Ácido tartárico para la acidificación de mostos y vinos.

El ácido tartárico es un acidulante natural de origen vínico, indispensable en los procesos de elaboración de vino para la acidificación de mostos y vinos. Su utilización permite corregir la acidez de forma precisa, mejorar el equilibrio del vino y potenciar sus cualidades organolépticas, aportando mayor frescura, estabilidad y armonía en boca.

Disponible en formato sólido de alta pureza y en solución líquida concentrada, se adapta a las necesidades de bodegas, enólogos y elaboradores que buscan un control eficaz del pH y de la acidez durante la vinificación. La versión líquida facilita una dosificación rápida y homogénea, mientras que el formato sólido ofrece una excelente versatilidad para diferentes aplicaciones enológicas.

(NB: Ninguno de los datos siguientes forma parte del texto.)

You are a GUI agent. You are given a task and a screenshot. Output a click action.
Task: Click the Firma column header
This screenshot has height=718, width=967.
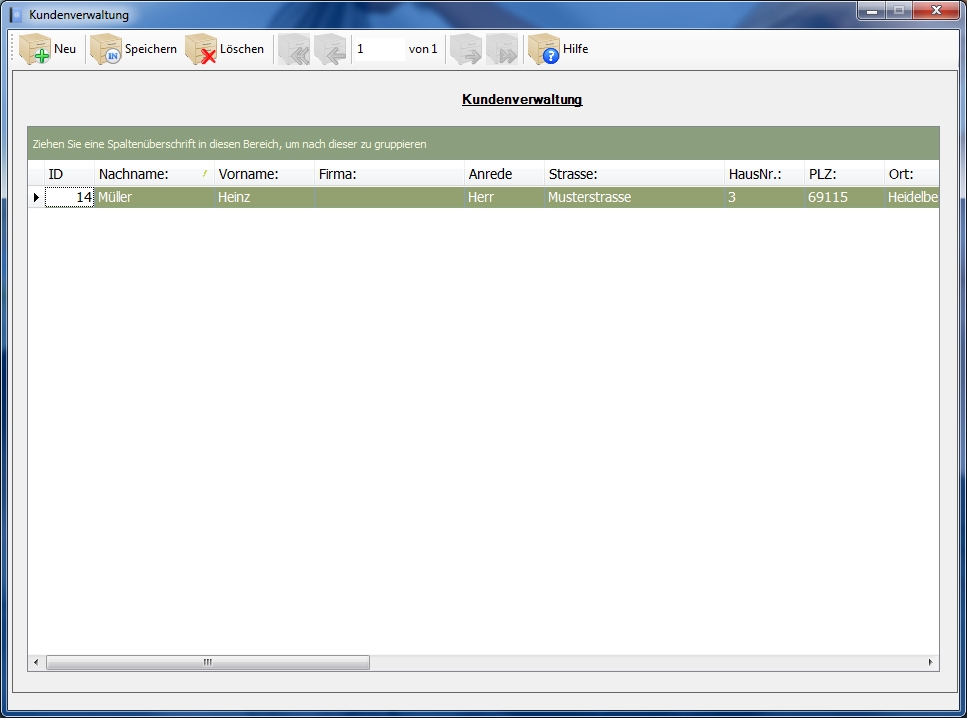point(338,174)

Ventajas del ácido tartárico.

Corrige la falta de acidez en mostos y vinos.
Ayuda a reducir el pH y mejorar el equilibrio ácido.
Favorece la estabilidad microbiológica y la correcta evolución del vino.
Potencia la frescura y mejora las características organolépticas.
Disponible en formatos sólido y líquido para adaptarse a cualquier proceso de elaboración.

Aplicaciones.

El ácido tartárico se emplea principalmente como corrector de acidez en enología, siendo uno de los ácidos más utilizados para la elaboración de vinos equilibrados y de mayor calidad. Su uso está especialmente indicado cuando es necesario compensar la pérdida de acidez natural provocada por las condiciones climáticas o determinadas prácticas de elaboración.

Se recomienda realizar ensayos previos para determinar la dosis más adecuada en función de las características del mosto o vino y aplicar el producto conforme a la normativa enológica vigente.